• **What is required**
Can you print the data exactly and leave out each image?

• **Stored data**
* * * * *
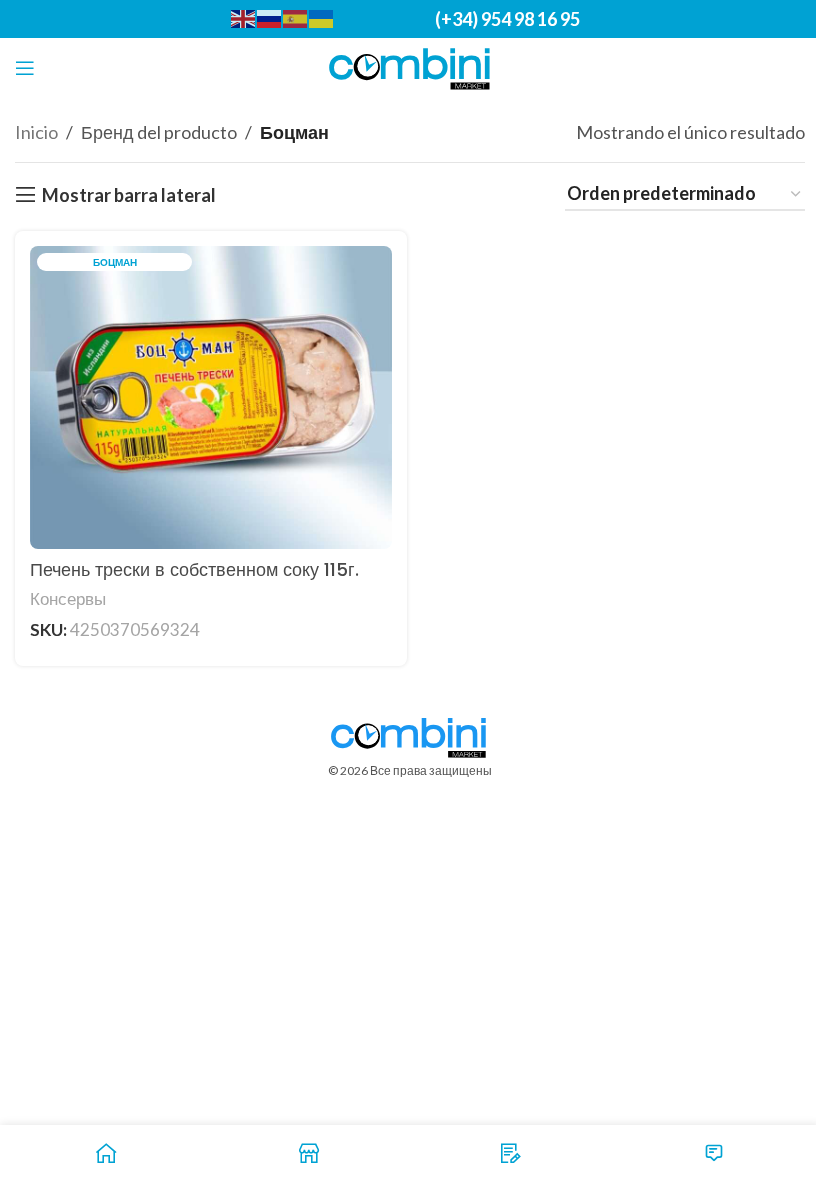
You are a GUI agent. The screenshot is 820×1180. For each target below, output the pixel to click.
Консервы (68, 598)
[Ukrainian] (322, 17)
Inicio (36, 132)
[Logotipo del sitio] (410, 66)
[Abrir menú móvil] (25, 68)
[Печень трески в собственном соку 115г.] (211, 397)
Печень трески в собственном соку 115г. (194, 569)
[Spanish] (296, 17)
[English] (244, 17)
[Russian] (270, 17)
* * * * *
• **Your response**
You are a GUI agent. The screenshot is 820×1180. For each target below, output the pixel to click.
Консервы (68, 598)
[Ukrainian] (322, 17)
Inicio (36, 132)
[Logotipo del sitio] (410, 66)
[Abrir menú móvil] (25, 68)
[Печень трески в собственном соку 115г.] (211, 397)
Печень трески в собственном соку 115г. (194, 569)
[Spanish] (296, 17)
[English] (244, 17)
[Russian] (270, 17)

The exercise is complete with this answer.